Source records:
───
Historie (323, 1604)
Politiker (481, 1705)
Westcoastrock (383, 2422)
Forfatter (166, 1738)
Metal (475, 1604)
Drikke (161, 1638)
───
**Task description:** Reproduce these entries line for line, with no changes.

**Solved problem:**
Historie (323, 1604)
Politiker (481, 1705)
Westcoastrock (383, 2422)
Forfatter (166, 1738)
Metal (475, 1604)
Drikke (161, 1638)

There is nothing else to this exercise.